Although colorectal tumors with microsatellite instability (MSI) are usually considered to have a poor response to 5-fluorouracil–based chemotherapy, researchers have identified a subset that actually respond well to chemotherapy. These tumors express a dominant-negative form of the chaperone HSP110, according to the February issue of Gastroenterology.
Colorectal cancer (CRC) is a heterogeneous disease; cells of most tumors (80%–85%) have chromosome instability, and significant fraction (15%–20%) have widespread instability at DNA repeats, or MSI. Patients with MSI tumors have better prognoses than those without, but these tumors do not usually respond to 5-fluorouracil–based chemotherapy.
Chaperone proteins such as HSP110 promote the survival of CRC cells. An HSP110 truncation mutant (HSP110DE9) is expressed by some CRC cells with MSI; it is generated from an aberrantly spliced mRNA that results from large deletions of the T17 repeat with intron 8 of the gene that encodes HSP110 (HSPH1). HSP110DE9 interferes with the chaperone activity of HSP110 in a dominant-negative manner to sensitize CRC cells to 5-fluorouracil and oxaliplatin.
Ada Collura et al. investigated whether patients with colorectal tumors that have MSI and also large deletions of the T17 repeat, which cause them to express HSP110DE9, have better responses to chemotherapy than patients without the T17 deletions.
Collura et al. searched for T17 deletions in tumor samples from 329 patients with stage II or III colorectal tumors with MSI, and compared them with patient outcomes.
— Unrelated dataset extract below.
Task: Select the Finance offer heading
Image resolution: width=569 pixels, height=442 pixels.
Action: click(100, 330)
The authors found that most deletions in T17 were biallelic, and resulted in increased ratios of HSP110DE9:HSP110 in tumor samples.
A high percentage of patients (94%) with stage II–III tumors with large HSP110 T17 deletions (≥5 bp) survived for 5 years, relapse-free, after chemotherapy. Among patients with small or no deletions (≤4 bp), only 64% survived for this time period.
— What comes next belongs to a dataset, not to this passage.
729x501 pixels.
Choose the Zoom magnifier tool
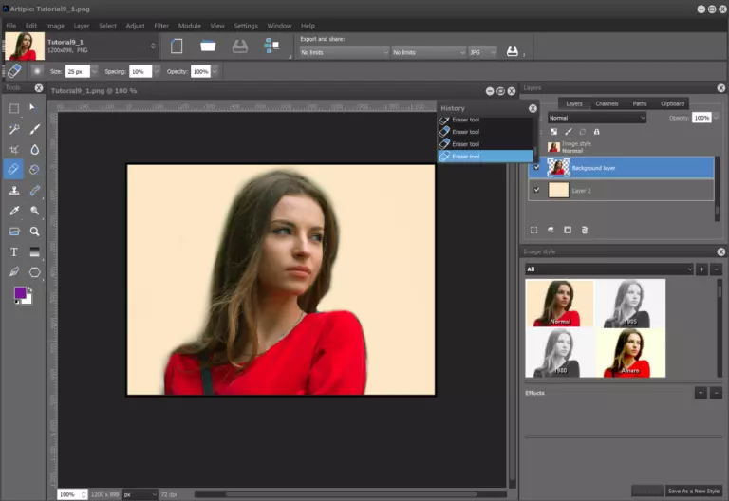pos(35,232)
As expected, because of the chemosensitizing effect of HSP110DE9, deletions in T17 did not affect survival of patients with stage II–III tumors who did not receive chemotherapy.
Collura et al. conclude that patients with large T17 deletions are a minority but nevertheless an important fraction (about 25%) of patients with colorectal tumors with MSI who appear to benefit from 5-FU–based adjuvant chemotherapy. The authors found it particularly interesting that the association between survival and T17 deletion was also significant in a subgroup of patients treated with only 5-fluorouracil.
Collura et al. also showed that tumor mutations in 15 other genes, including some that might play a role in drug response (such as ATR, ATM), had no prognostic significance, indicating the unique role of HSP110 in response to chemotherapy. However, Collura et al. did not assess whether the association between HSP110 T17 deletion and patient survival was independent of other molecular features, such as BRAF mutations or the CpG island methylator phenotype. These genetic features have also been associated patient outcome and colorectal tumor MSI.
The findings of Collura et al. could lead oncologists to reconsider the concept that CRCs with MSI do not respond to 5-fluorouracil–based adjuvant chemotherapy, and increase individualization of treatment of patients with CRC.